Westmoreland Area Agency on Aging lends support to caregivers
It's been emotionally draining and heartbreaking for Peg Wiley to watch her husband slip into dementia.
She has to take care of all tasks at their Hempfield home, like preparing meals and making sure the garage door is repaired.
“It is very stressful,” Wiley said.
Every month, she looks forward to one day in particular marked on her calendar — the second Wednesday. That's when she gets to let all the feelings out and listen to others having the same experiences at a caregiver support group meeting conducted by the Westmoreland County Area Agency on Aging.

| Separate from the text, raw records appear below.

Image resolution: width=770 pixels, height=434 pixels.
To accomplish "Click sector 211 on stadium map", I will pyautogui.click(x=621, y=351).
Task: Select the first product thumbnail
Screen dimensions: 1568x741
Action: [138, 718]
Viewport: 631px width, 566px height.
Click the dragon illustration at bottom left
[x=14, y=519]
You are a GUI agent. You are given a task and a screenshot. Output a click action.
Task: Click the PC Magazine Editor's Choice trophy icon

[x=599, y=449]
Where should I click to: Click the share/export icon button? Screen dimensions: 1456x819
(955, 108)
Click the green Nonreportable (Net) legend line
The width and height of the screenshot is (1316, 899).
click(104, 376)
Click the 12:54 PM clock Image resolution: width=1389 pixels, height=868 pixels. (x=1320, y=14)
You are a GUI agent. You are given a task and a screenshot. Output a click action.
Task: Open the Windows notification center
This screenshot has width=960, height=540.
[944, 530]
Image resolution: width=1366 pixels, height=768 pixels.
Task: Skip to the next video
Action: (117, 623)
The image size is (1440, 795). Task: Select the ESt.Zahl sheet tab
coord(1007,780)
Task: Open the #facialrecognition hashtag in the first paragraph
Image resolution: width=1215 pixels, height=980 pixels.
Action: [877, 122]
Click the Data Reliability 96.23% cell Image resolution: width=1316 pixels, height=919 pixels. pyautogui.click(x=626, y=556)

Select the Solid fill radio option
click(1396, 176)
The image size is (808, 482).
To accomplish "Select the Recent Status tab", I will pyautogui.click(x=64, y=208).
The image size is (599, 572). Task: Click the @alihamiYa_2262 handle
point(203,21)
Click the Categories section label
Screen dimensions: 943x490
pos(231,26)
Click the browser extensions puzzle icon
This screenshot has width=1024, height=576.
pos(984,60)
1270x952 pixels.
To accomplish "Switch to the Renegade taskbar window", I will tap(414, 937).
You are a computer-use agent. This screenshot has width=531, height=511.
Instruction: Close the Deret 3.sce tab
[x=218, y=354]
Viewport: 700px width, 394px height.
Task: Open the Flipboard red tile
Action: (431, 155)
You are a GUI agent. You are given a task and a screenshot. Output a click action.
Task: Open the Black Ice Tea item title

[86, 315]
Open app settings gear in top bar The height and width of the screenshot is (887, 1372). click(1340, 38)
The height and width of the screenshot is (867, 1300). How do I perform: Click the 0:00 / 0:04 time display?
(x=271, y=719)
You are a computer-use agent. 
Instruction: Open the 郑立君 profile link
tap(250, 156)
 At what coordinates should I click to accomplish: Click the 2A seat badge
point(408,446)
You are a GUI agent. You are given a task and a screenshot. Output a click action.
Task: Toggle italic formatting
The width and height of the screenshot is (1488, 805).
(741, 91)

The monthly meetings are held at the Troutman Building in Greensburg.
Sometimes speakers will make a presentation to the group, said Milene Brennan, an aging care management supervisor for the family caregiver support program with the agency.
“The times when we don't have a speaker, it's really just a vent session,” Brennan said.
A few women, including Wiley, have been regularly attending to share their experiences, gain friendships and get some perspective.
Wiley has been overwhelmed with caring for her husband and said the meetings have been very beneficial. Sometimes, another group participant had a similar experience and Wiley said she can learn from the other person's response.
“We talk about ... how we feel,” Wiley said. “It's really been good.”
Sharing experiences has been a positive point for participants, Brennan said.
“It's just nice to hear that somebody else is dealing with the same thing,” Brennan said. “They come in and they start with ‘I just don't know what to do.'”
The majority of people in the support group are caregivers for someone who has some type of memory impairment, but the group is open to anyone acting as a caregiver, she said.
More than 5 million Americans age 65 and older — including 270,000 Pennsylvanians — have Alzheimer's disease in 2015, according to Alzheimer's Association estimates. Last year, about 671,000 caregivers in Pennsylvania for people with Alzheimer's and other dementia contributed 765 million hours of unpaid care, valued at more than $9 billion, the association estimates. Nearly 60 percent of caregivers nationwide rate their emotional stress level as high or very high, according to the association.
Past speakers at group sessions have discussed hospice, food banks, estate planning and governmental assistance. Brennan is available to direct participants to local resources.
While it's been difficult for Wiley to think about what lies in the future for her husband and his care, she said the support group has let her know she's not alone.
“It's just so emotionally and mentally supportive,” she said. “It gives you a chance to express how you feel and the frustrations of it, and the love you have for a person who is no longer there and how sad that is.”